Verses 9-13 See here much to blame, even in the father of the faithful. Mark his distrust of God, his undue care about life, his intent to deceive. He also threw temptation in the way of others, caused affliction to them, exposed himself and Sarah to just rebukes, and yet attempted an excuse. These things are written for our warning, not for us to imitate. Even Abraham hath not whereof to glory. He cannot be justified by his works, but must be indebted for justification, to that righteousness which is upon all and unto all them that believe. We must not condemn all as hypocrites who fall into sin, if they do not continue in it. But let the unhumbled and impenitent take heed that they do not sin on, thinking that grace may abound. Abimelech, being warned of God, takes the warning; and being truly afraid of sin and its consequences, he rose early to pursue the directions given him.

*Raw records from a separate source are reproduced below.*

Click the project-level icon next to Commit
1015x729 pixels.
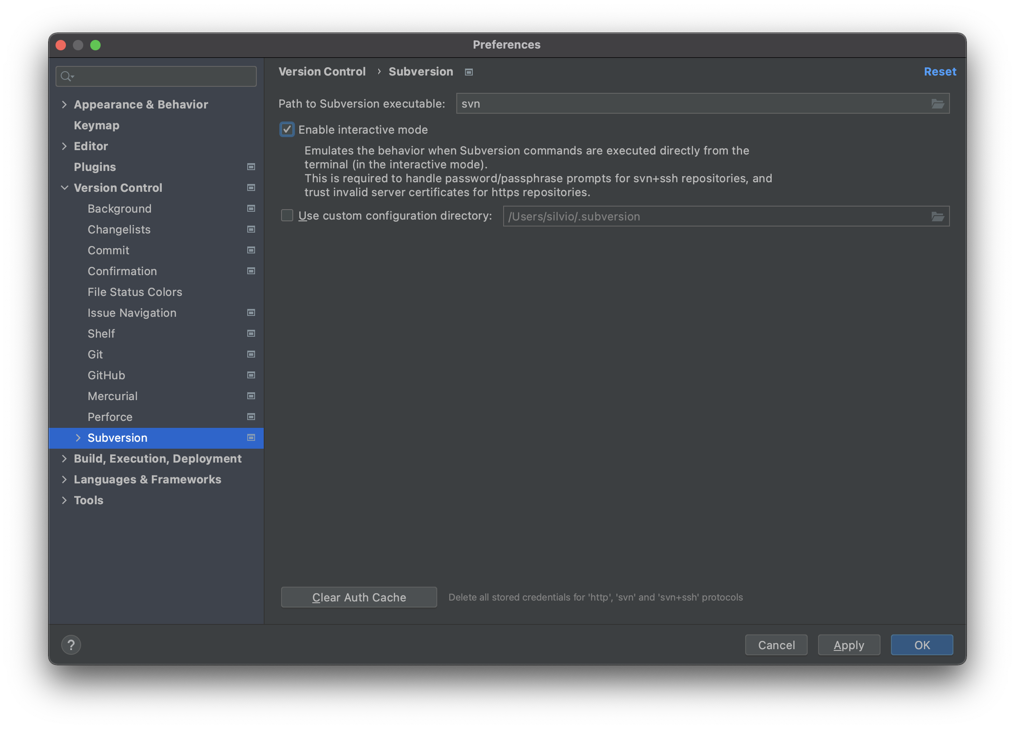pos(251,250)
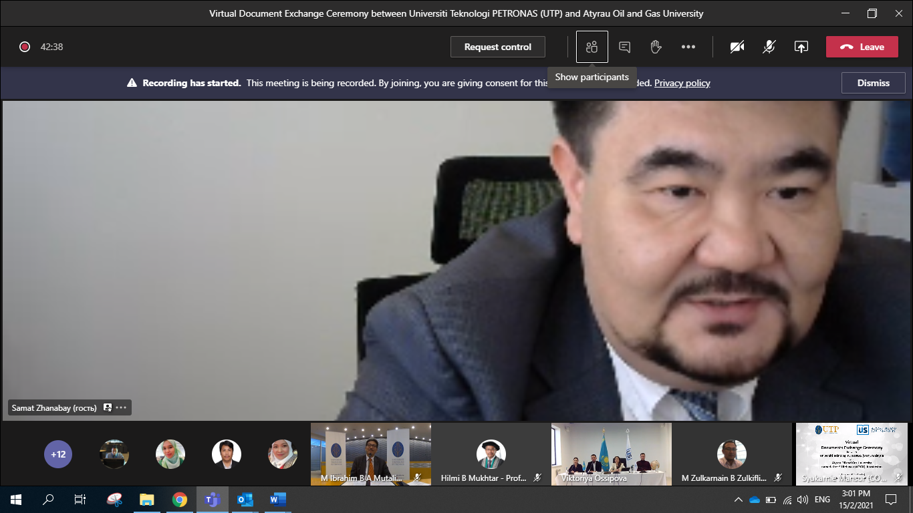The width and height of the screenshot is (913, 513).
Task: Expand hidden icons in the system tray
Action: point(738,499)
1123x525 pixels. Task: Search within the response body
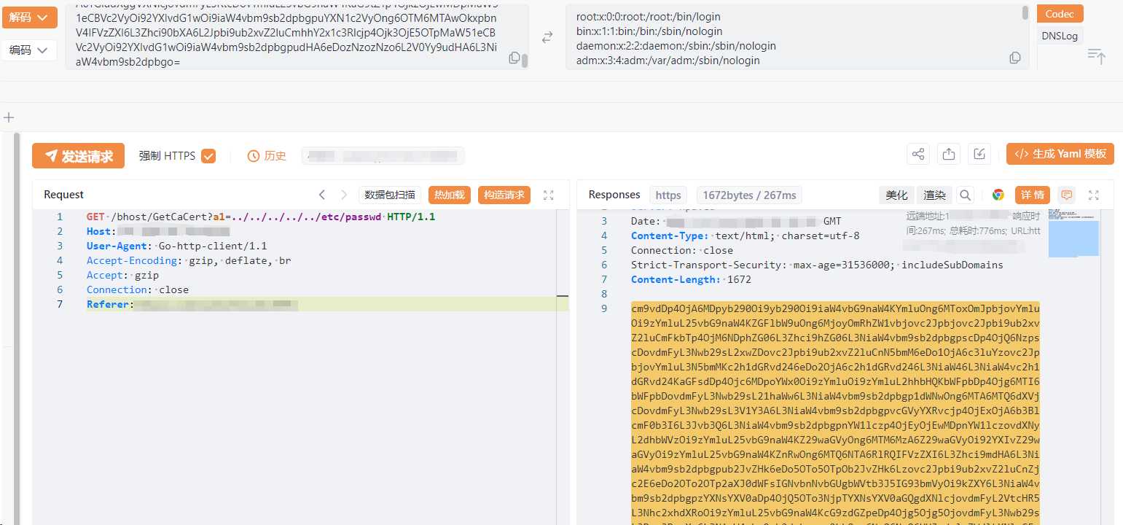(x=965, y=195)
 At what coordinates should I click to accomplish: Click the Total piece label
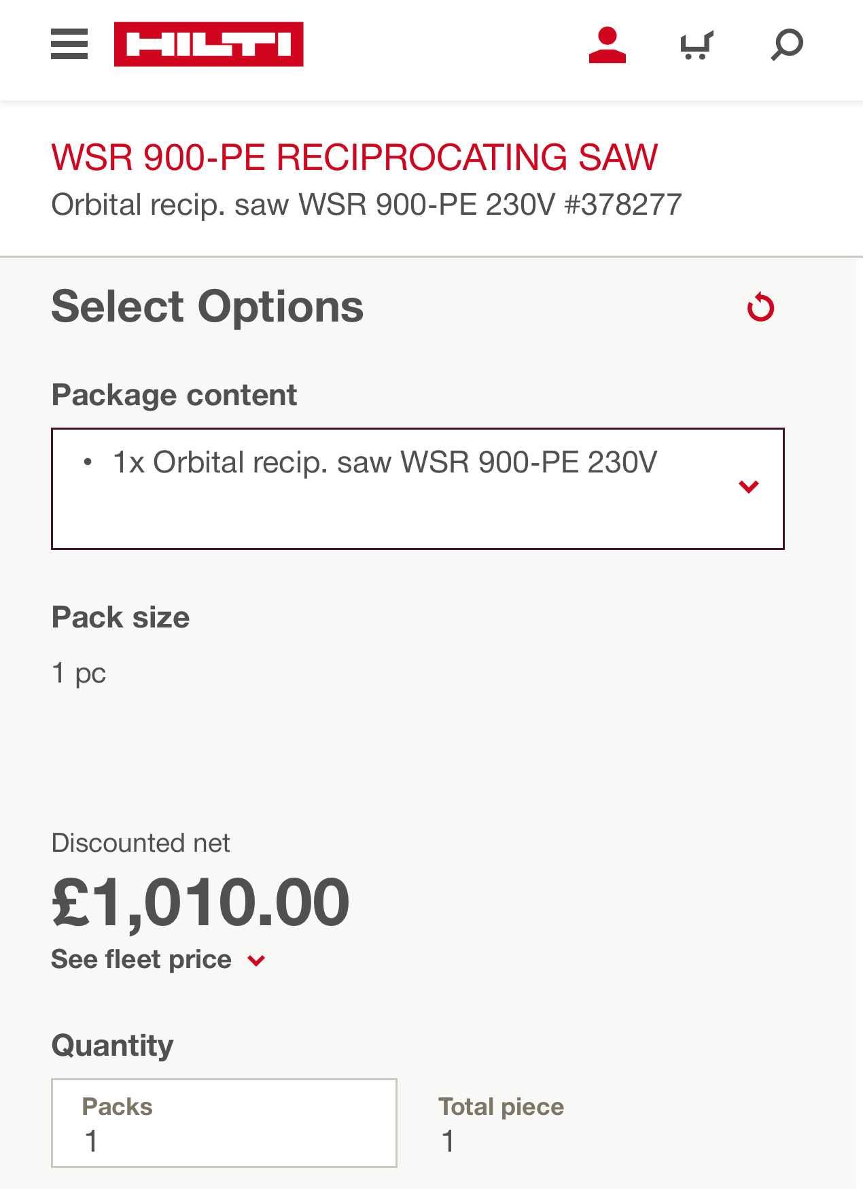(x=501, y=1107)
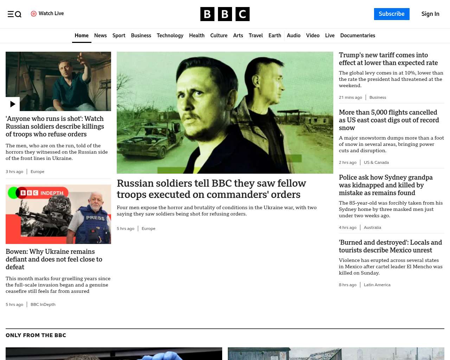Click the Latin America category tag
450x360 pixels.
(x=377, y=285)
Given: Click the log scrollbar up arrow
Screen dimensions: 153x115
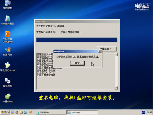Looking at the screenshot, I should 116,55.
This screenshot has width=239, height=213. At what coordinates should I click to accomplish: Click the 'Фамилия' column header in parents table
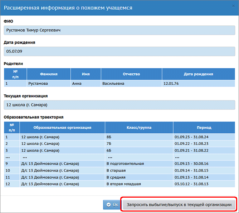click(49, 74)
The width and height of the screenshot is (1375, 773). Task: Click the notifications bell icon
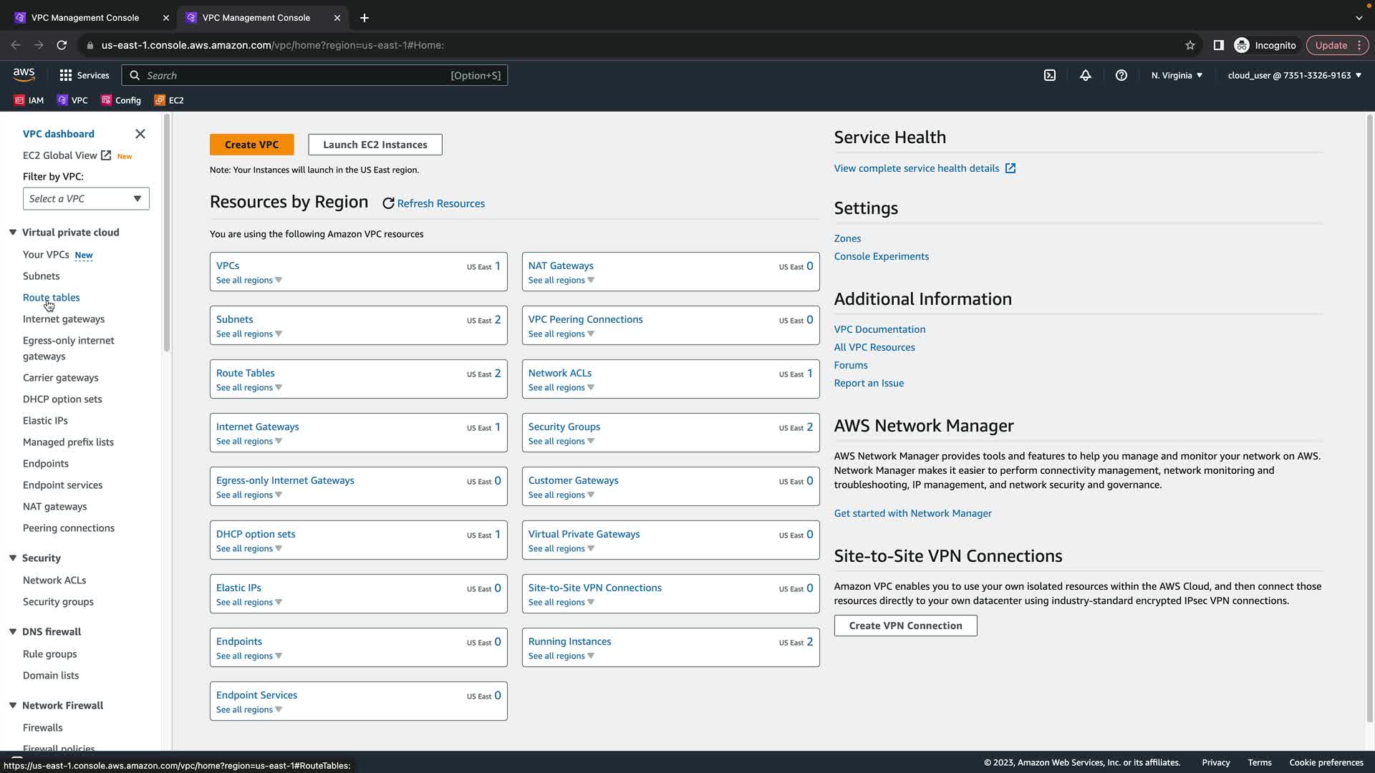pos(1086,75)
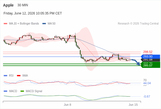
Task: Click the MACD blue legend swatch
Action: [5, 91]
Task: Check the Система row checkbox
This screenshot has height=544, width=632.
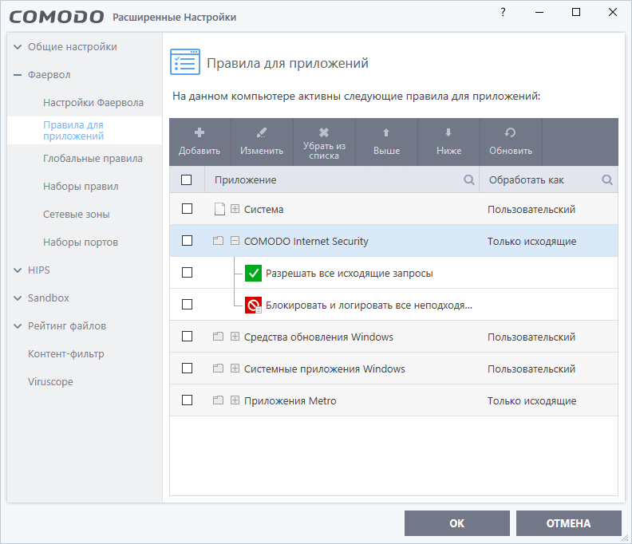Action: pyautogui.click(x=188, y=209)
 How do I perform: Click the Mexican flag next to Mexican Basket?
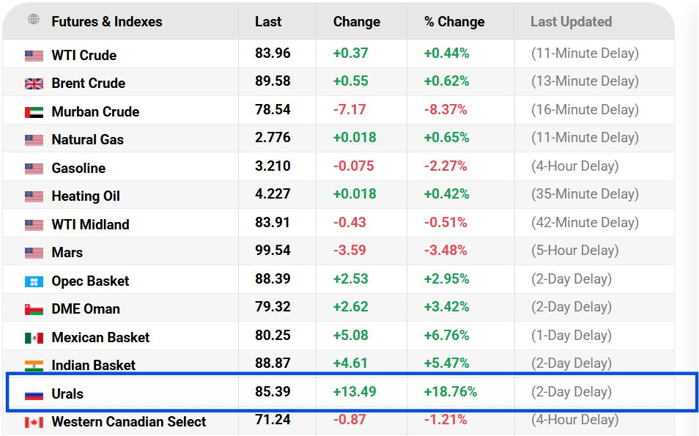pyautogui.click(x=34, y=338)
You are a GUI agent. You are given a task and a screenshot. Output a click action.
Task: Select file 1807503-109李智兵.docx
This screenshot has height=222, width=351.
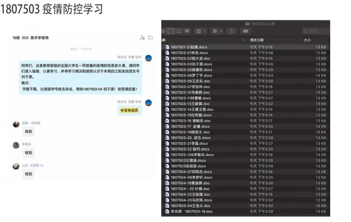192,155
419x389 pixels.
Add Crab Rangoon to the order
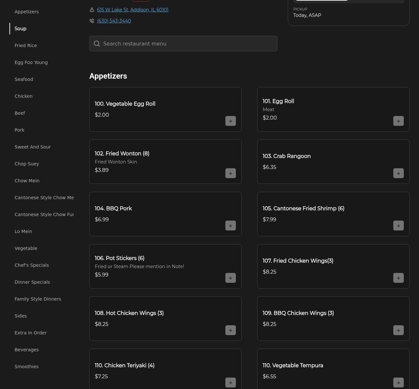398,173
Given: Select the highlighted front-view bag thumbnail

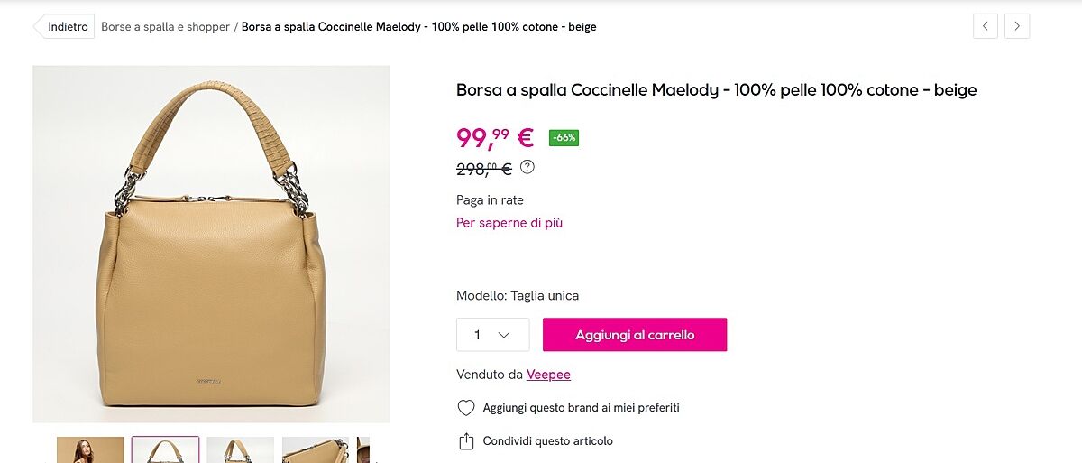Looking at the screenshot, I should 165,450.
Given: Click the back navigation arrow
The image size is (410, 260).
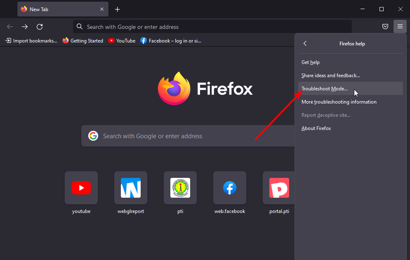Looking at the screenshot, I should [x=9, y=26].
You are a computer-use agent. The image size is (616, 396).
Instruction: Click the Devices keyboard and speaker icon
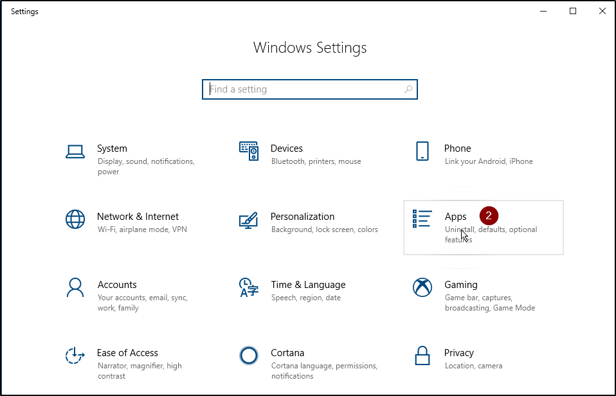(249, 151)
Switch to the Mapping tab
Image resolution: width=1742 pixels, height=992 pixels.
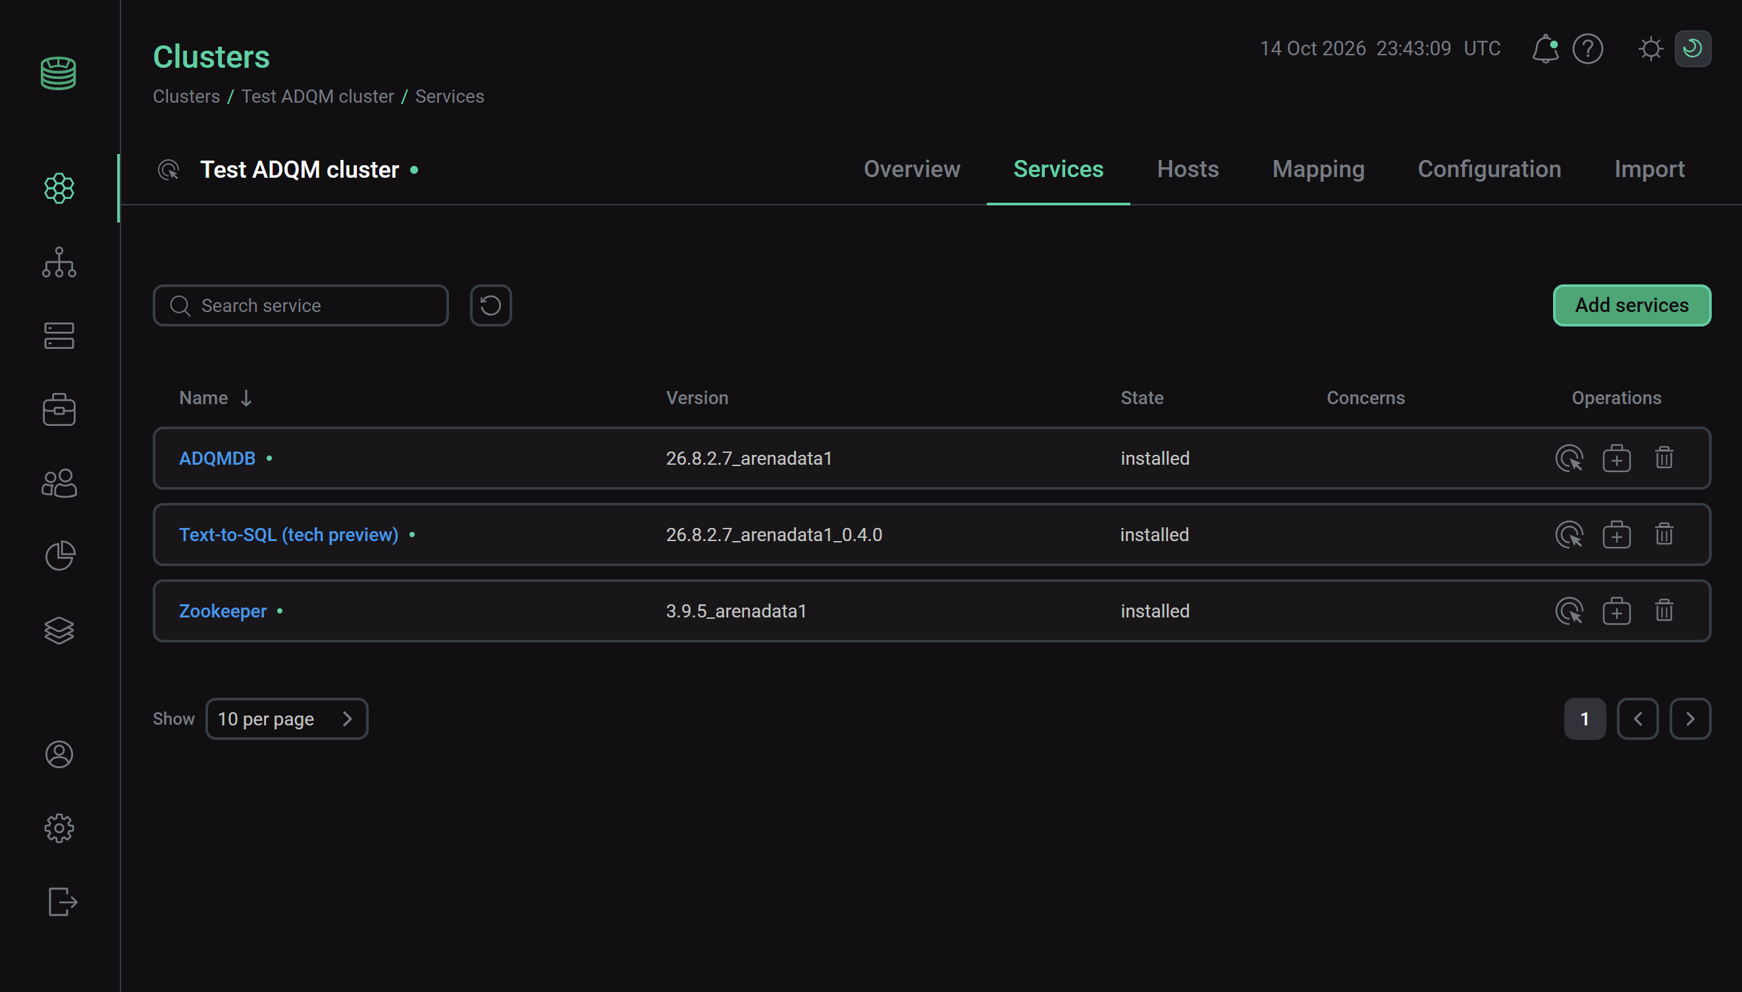pyautogui.click(x=1318, y=169)
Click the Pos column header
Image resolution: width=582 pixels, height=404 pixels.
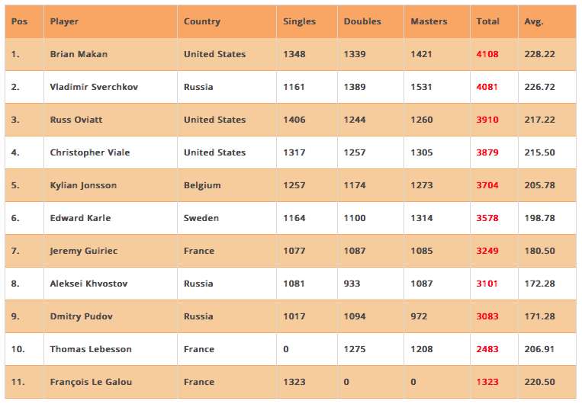19,21
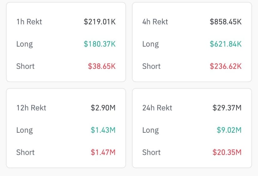Click the 1h Long value $180.37K
The height and width of the screenshot is (176, 258).
coord(99,44)
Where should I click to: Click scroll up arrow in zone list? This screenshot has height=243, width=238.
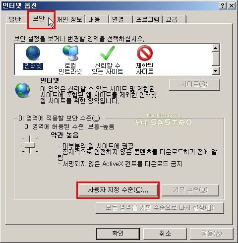click(x=215, y=48)
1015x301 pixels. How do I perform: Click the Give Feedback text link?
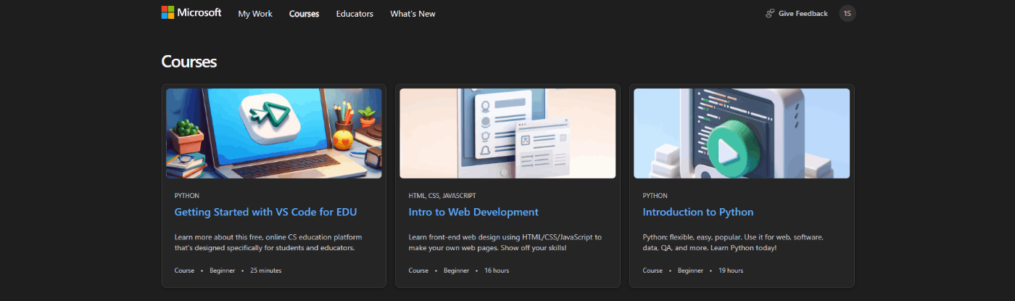pyautogui.click(x=803, y=14)
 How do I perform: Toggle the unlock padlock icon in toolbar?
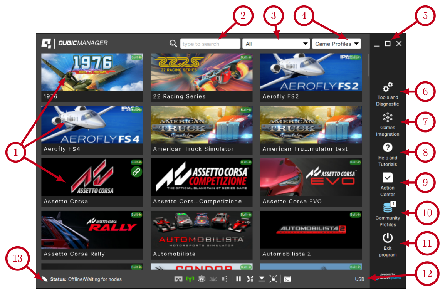tap(273, 279)
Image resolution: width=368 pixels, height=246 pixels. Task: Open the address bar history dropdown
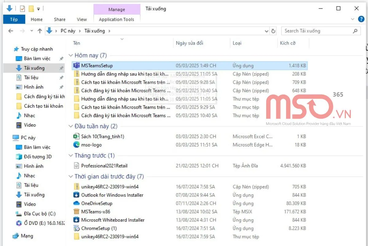pos(266,31)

Verses 14-18 We often trouble ourselves, and even are led into temptation and sin, by groundless suspicions; and find the fear of God where we expected it not. Agreements to deceive generally end in shame and sorrow; and restraints from sin, though by suffering, should be thankfully acknowledged. Though the Lord rebuke, yet he will pardon and deliver his people, and he will give them favour in the sight of those with whom they sojourn; and overrule their infirmities, when they are humbled for them, so that they shall prove useful to themselves and others.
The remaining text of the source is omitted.